++++ Material for this exercise

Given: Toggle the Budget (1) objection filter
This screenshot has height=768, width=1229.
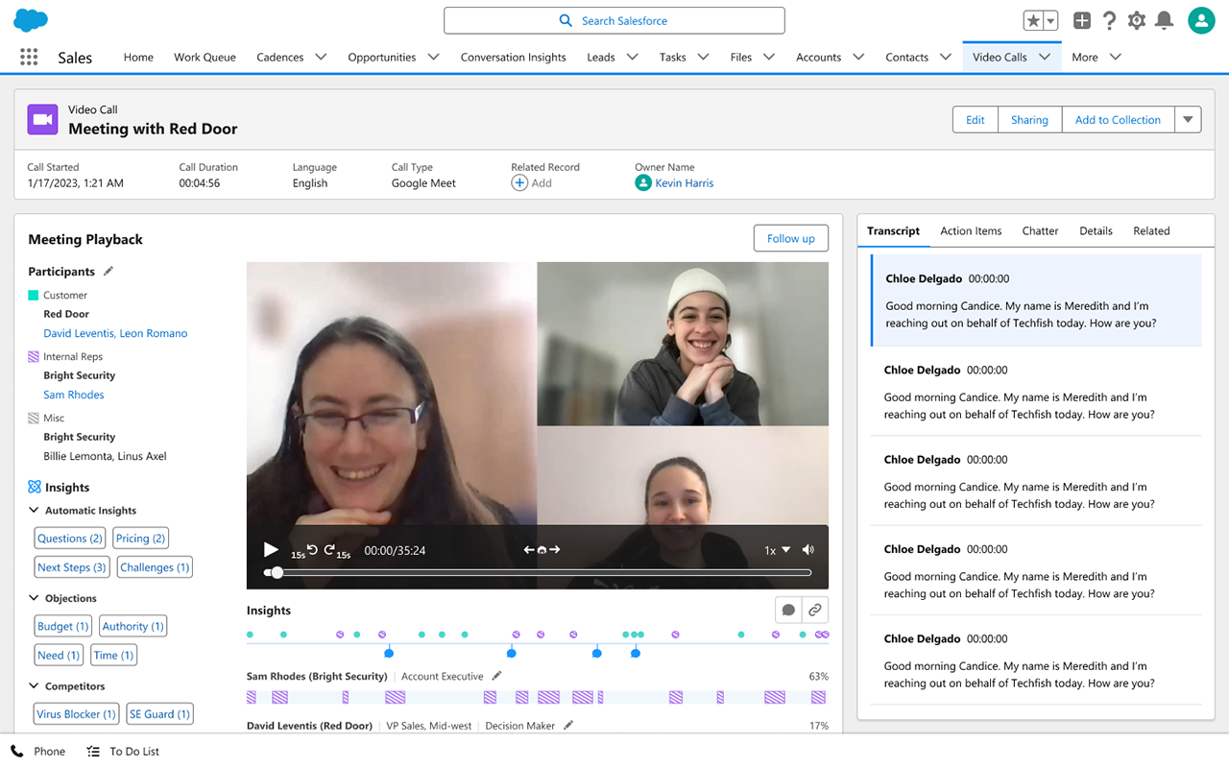Looking at the screenshot, I should point(62,627).
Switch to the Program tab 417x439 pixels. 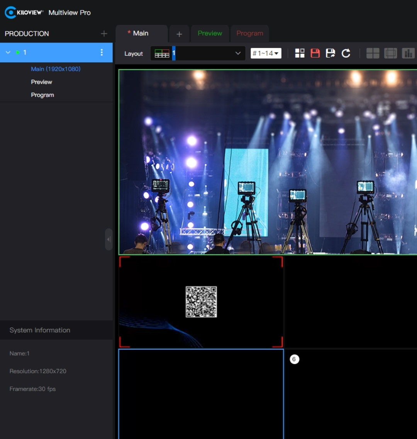tap(249, 34)
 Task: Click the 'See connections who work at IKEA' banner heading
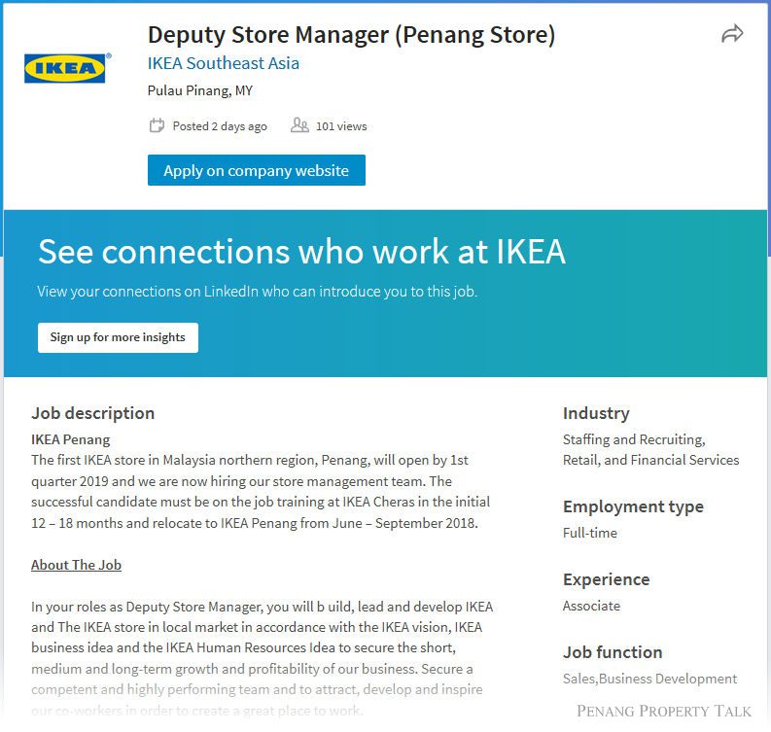pyautogui.click(x=301, y=251)
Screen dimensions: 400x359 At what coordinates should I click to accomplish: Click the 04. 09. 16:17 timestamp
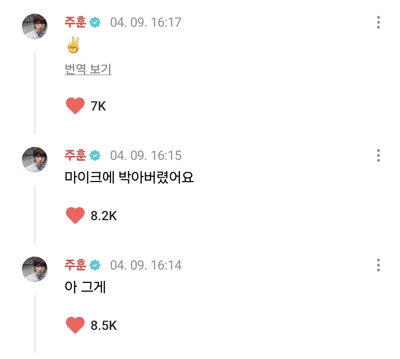pyautogui.click(x=146, y=22)
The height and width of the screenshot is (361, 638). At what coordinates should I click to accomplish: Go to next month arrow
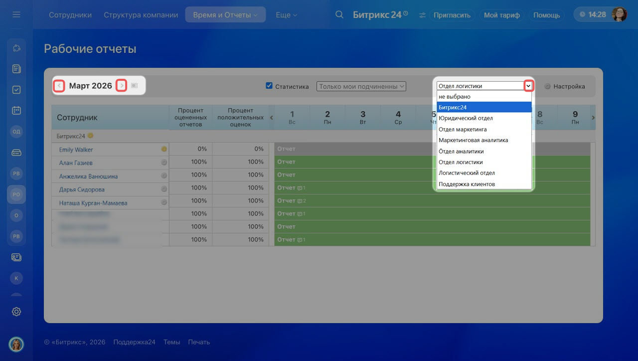(122, 86)
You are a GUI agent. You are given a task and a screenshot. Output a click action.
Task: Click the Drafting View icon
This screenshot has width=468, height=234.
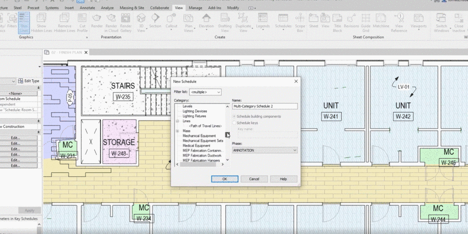pos(225,19)
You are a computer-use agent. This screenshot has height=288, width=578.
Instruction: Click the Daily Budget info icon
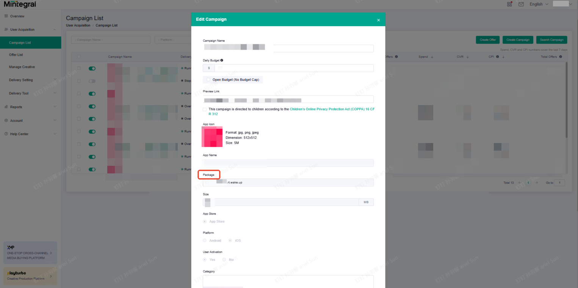coord(222,60)
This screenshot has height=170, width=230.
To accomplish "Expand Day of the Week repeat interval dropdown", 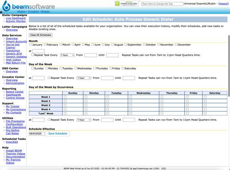I will tap(84, 78).
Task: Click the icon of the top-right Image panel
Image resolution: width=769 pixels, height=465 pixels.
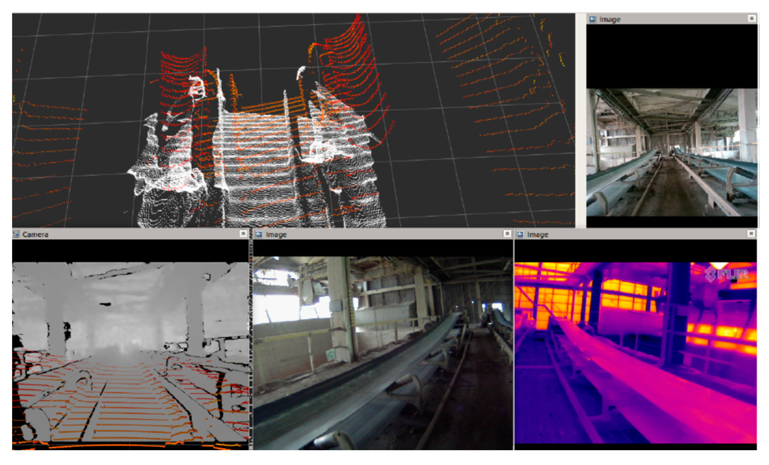Action: pyautogui.click(x=592, y=19)
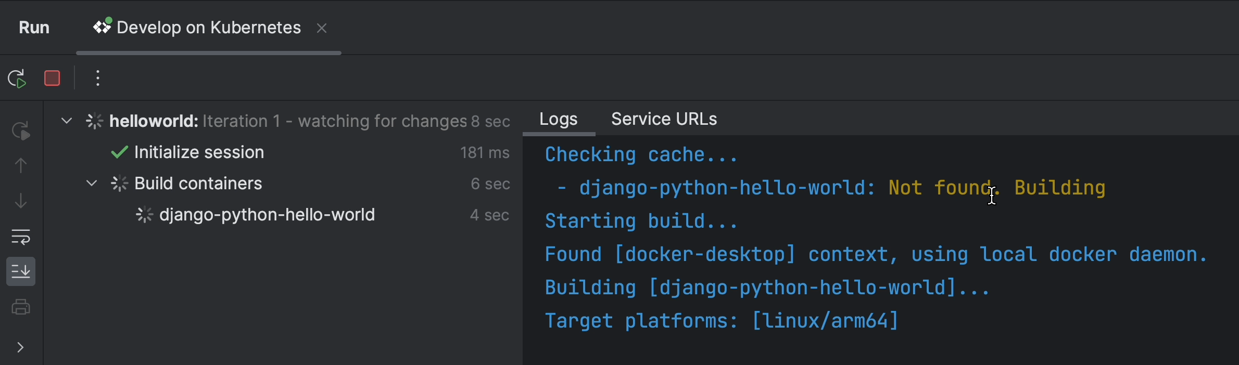The height and width of the screenshot is (365, 1239).
Task: Click the Target platforms log line
Action: click(x=722, y=321)
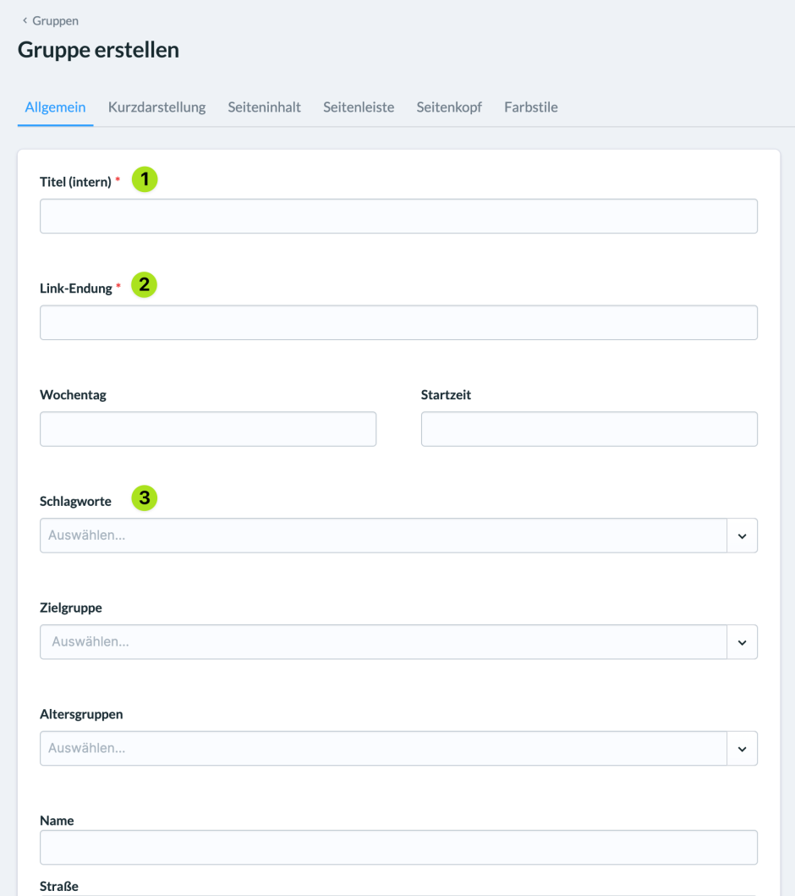Image resolution: width=795 pixels, height=896 pixels.
Task: Open the Schlagworte Auswählen selection box
Action: [383, 536]
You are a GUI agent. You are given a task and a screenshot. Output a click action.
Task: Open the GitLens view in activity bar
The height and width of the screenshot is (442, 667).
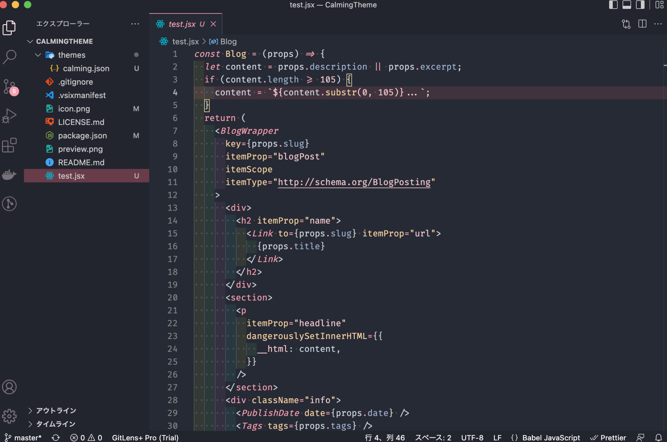click(9, 204)
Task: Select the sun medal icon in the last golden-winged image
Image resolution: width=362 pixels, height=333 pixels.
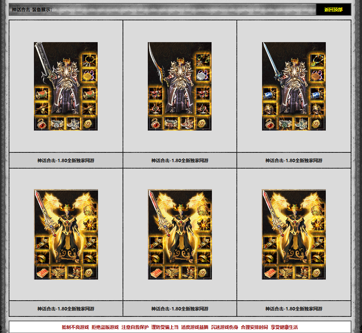Action: (317, 224)
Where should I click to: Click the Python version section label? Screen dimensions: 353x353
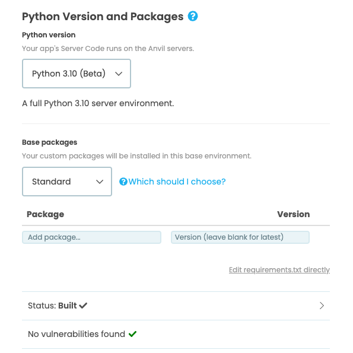tap(49, 35)
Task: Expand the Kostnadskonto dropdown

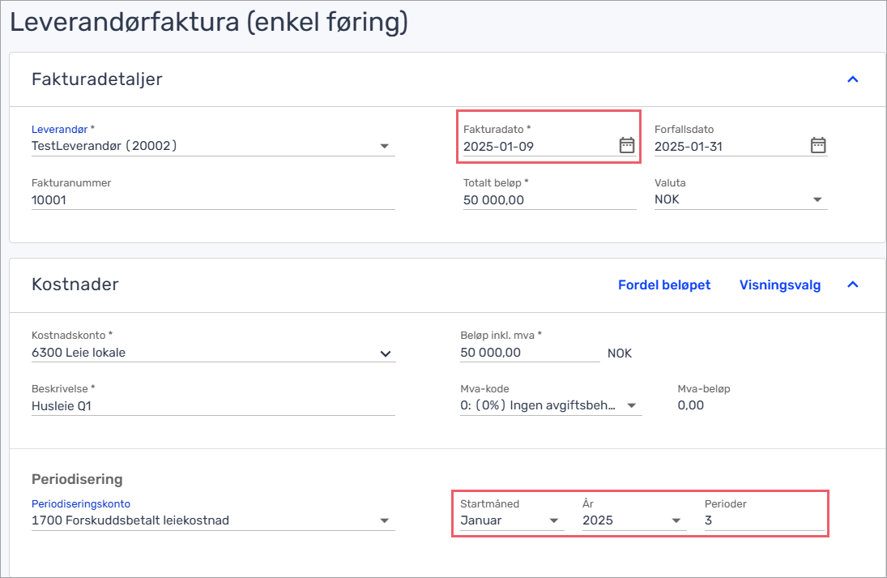Action: pos(386,353)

++++++++

Switch "dropdown" to "menu" in everything from the line containing "Task: Select the" down to the end of the listing, keep all else the same, and give those lines again without the pictures.

Task: Select the sun medal icon in the last golden-winged image
Image resolution: width=362 pixels, height=333 pixels.
Action: (317, 224)
Where should I click to: Click the Python version section label? Screen dimensions: 353x353
tap(49, 35)
Task: Expand the Kostnadskonto menu

Action: pos(386,353)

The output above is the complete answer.